If they were forced to stop operations, it said, one in three health facilities in Gaza would close.

“Pressing ahead with this policy will have far-reaching consequences on the future of the OPT, in addition to threatening a fragile ceasefire and putting Palestinian lives at imminent risk, particularly during winter,” the Humanitarian Country Team warned.

“The UN will not be able to compensate for the collapse of INGOs’ operations if they are de-registered, and the humanitarian response cannot be replaced by alternative actors operating outside established humanitarian principles.”

It also stressed that Israel had an obligation under international humanitarian law to ensure that Gaza’s population was adequately supplied.

Reuters Palestinian women stand beside a baby receiving treatment inside the neonatal care unit at Nasser Hospital in Khan Younis, southern Gaza (18 December 2025)Reuters

An Israeli official said international NGOs, which support many hospitals in Gaza, had been given “more than sufficient time” to obtain registration

Save the Children – which has supported families in Gaza with clean water and cash assistance, as well as healthcare clinics and mother and baby areas – confirmed on Monday that it was informed several weeks ago that its registration application had not been approved.

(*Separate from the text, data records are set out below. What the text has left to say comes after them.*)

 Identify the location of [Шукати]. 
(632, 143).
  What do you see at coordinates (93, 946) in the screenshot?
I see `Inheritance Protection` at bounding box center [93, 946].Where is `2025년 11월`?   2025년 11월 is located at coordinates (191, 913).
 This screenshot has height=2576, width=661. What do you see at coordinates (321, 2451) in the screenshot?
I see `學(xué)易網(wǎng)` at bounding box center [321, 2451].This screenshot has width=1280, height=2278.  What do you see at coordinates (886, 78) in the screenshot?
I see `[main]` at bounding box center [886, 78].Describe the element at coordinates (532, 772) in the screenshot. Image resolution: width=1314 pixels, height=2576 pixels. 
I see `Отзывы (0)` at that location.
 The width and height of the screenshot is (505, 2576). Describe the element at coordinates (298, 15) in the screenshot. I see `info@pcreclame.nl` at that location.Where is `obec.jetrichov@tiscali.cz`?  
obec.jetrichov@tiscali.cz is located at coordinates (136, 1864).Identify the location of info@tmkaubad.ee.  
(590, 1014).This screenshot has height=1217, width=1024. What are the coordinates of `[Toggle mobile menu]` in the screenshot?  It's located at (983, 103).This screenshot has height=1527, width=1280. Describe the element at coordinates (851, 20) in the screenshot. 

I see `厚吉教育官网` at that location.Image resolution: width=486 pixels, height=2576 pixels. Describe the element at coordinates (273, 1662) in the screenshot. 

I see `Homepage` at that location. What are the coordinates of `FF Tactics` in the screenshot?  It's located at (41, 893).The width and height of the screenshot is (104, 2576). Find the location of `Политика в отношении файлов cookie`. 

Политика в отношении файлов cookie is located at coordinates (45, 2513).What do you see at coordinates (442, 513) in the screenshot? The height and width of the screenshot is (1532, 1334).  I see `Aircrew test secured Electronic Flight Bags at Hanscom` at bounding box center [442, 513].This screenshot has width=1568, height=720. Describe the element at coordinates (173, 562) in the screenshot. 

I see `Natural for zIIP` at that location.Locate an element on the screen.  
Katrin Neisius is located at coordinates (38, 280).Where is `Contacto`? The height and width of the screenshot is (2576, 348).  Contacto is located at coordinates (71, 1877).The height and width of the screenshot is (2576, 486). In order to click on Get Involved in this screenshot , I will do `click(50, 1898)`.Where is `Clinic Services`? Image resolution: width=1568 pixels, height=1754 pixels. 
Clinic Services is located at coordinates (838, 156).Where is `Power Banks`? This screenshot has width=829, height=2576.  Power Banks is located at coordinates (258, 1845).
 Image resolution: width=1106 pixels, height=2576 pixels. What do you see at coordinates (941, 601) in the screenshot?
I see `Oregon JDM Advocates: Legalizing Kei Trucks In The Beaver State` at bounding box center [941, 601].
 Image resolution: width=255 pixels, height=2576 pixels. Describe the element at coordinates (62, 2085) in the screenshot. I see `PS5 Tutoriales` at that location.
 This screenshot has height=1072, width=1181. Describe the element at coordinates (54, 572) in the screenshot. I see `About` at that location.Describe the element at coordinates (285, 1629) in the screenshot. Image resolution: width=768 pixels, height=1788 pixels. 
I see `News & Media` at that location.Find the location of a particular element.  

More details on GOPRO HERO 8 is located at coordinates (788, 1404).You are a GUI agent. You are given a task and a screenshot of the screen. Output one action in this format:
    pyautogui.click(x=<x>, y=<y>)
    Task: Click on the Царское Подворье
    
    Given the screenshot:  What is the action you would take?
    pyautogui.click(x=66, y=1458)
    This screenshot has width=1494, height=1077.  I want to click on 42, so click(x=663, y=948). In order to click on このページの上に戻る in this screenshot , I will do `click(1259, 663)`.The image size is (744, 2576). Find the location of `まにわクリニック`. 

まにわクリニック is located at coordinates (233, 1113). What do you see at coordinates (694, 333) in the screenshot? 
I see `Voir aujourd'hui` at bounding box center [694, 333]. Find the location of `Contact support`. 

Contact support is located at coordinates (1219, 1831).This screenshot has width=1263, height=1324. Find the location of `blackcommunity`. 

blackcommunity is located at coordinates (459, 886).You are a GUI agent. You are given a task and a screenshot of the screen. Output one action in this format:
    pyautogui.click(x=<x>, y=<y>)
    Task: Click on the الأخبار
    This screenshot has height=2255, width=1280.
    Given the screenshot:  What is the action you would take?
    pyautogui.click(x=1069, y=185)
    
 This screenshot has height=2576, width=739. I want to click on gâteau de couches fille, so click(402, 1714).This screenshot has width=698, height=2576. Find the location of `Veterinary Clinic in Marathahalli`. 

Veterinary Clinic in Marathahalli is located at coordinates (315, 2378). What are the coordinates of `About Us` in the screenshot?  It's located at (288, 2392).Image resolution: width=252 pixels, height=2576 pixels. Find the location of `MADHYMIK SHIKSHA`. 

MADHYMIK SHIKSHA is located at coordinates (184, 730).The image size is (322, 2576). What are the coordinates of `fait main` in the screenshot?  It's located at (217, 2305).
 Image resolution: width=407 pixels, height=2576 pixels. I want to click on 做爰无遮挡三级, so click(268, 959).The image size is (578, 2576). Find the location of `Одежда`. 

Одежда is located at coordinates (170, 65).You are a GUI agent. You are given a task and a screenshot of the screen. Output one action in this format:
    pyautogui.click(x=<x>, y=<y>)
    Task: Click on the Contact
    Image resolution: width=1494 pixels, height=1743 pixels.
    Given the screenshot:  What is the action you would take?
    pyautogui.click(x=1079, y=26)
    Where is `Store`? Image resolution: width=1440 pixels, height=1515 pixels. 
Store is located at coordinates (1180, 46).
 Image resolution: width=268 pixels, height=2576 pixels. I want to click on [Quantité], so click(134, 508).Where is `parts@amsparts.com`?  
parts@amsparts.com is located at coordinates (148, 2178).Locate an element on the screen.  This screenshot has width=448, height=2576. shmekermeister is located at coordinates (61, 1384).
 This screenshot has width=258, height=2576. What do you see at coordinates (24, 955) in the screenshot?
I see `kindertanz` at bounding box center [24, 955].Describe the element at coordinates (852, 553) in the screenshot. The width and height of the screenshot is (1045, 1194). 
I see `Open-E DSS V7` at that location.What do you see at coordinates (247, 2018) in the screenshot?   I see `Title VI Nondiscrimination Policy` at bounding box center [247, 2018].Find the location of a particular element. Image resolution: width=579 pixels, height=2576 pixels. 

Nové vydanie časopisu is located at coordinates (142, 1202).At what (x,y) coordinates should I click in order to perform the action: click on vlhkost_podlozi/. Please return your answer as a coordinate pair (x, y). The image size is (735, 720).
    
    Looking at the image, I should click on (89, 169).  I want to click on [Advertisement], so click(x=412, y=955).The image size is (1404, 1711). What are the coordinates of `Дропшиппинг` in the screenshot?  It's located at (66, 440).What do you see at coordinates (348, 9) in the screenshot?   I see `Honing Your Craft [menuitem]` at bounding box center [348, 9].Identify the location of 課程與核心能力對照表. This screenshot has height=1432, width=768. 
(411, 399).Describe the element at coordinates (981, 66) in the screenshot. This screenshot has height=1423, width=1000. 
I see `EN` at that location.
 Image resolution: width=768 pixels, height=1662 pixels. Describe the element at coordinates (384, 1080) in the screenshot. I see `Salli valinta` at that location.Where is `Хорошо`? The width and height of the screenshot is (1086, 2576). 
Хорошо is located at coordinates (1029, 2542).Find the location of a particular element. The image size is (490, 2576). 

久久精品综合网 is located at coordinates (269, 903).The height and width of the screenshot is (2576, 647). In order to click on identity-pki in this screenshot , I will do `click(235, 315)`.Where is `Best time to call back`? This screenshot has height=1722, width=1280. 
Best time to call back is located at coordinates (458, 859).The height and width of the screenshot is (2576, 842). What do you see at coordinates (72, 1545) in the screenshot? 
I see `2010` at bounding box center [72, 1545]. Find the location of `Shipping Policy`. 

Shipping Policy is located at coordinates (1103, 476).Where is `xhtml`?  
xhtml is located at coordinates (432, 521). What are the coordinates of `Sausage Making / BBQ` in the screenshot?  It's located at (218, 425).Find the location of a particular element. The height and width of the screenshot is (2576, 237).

“We are pursuing all available avenues to have this decision reconsidered, including filing a petition with the Israeli courts,” a spokesperson told the BBC.

“While we call for this decision to be reconsidered, we remain committed to delivering vital and life-saving support to children and families in the Occupied Palestinian Territory through our team of over 300 dedicated Palestinian staff together with trusted partners.”

Médecins Sans Frontières (MSF) – which supports six public hospitals and runs two field hospitals in Gaza, and has treated hundreds of thousands of patients over the past year – meanwhile said it was among the INGOs still waiting to obtain registration.

“With Gaza’s health system already destroyed, independent and experienced humanitarian organisations losing access to respond would be a disaster for Palestinians,” a statement said.

“MSF calls on the Israeli authorities to ensure that INGOs can maintain and continue their impartial and independent response in Gaza. The already restricted humanitarian response cannot be further dismantled.”

A spokesman for the Israeli diaspora affairs ministry told the BBC that it had already extended the registration deadline from 9 September to 31 December “as an extraordinary measure and well beyond what was required”.

“There has been more than sufficient time to act, and any organisation that has failed to do so by now has demonstrated a clear lack of good faith,” he said.

He also stressed that the process had been carried out by a team that included all relevant Israeli security and government bodies, and that “claims of a sweeping or mass rejection are false and misleading”.

He added: “Humanitarian aid will continue uninterrupted. The departure of rogue organisations whose real objective is to undermine the State of Israel under a humanitarian guise will not affect the ongoing delivery of aid.”